--- Start Materials provided ---
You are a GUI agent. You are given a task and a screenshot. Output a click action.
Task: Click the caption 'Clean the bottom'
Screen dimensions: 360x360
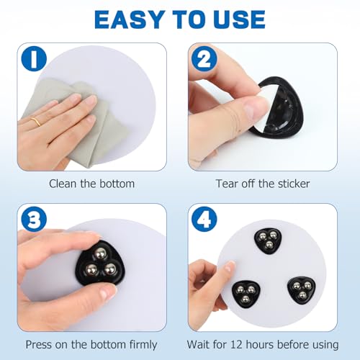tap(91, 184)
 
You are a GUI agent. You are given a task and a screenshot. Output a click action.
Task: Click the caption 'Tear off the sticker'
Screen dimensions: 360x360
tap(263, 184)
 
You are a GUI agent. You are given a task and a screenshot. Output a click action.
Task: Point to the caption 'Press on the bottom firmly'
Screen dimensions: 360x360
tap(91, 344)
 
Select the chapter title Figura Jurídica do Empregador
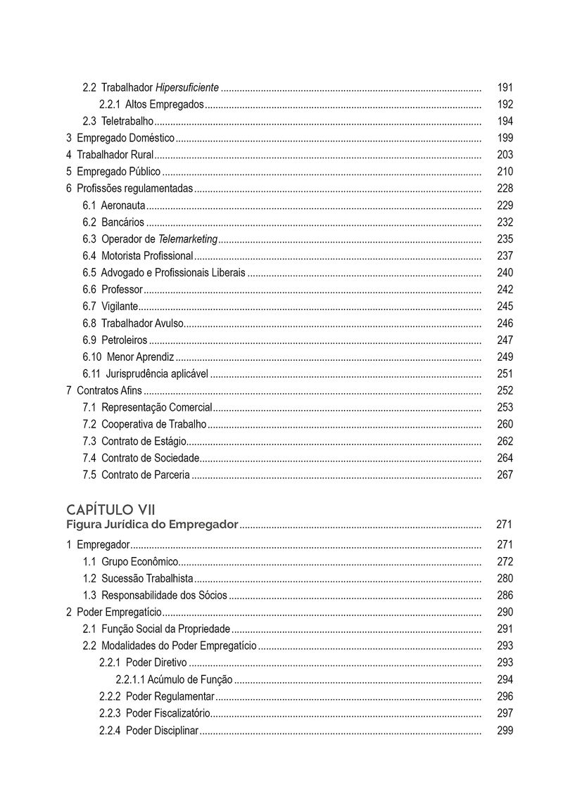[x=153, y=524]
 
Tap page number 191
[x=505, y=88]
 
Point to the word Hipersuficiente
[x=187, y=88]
--- End Materials provided ---
_Your task_
Turn all of the data above into a numbered list, one line per item, skipping blank lines and leaving out the pictures.

_Problem solution_
1. You are a GUI agent. You are given a task and a screenshot. Output a click action.
2. Task: Click the caption 'Clean the bottom'
3. Screen dimensions: 360x360
4. tap(91, 184)
5. You are a GUI agent. You are given a task and a screenshot. Output a click action.
6. Task: Click the caption 'Tear off the sticker'
7. Screen dimensions: 360x360
8. tap(263, 184)
9. You are a GUI agent. You are given a task and a screenshot. Output a click action.
10. Task: Point to the caption 'Press on the bottom firmly'
11. Screen dimensions: 360x360
12. tap(91, 344)
13. Select the chapter title Figura Jurídica do Empregador
14. [x=153, y=524]
15. Tap page number 191
16. [x=505, y=88]
17. Point to the word Hipersuficiente
18. [x=187, y=88]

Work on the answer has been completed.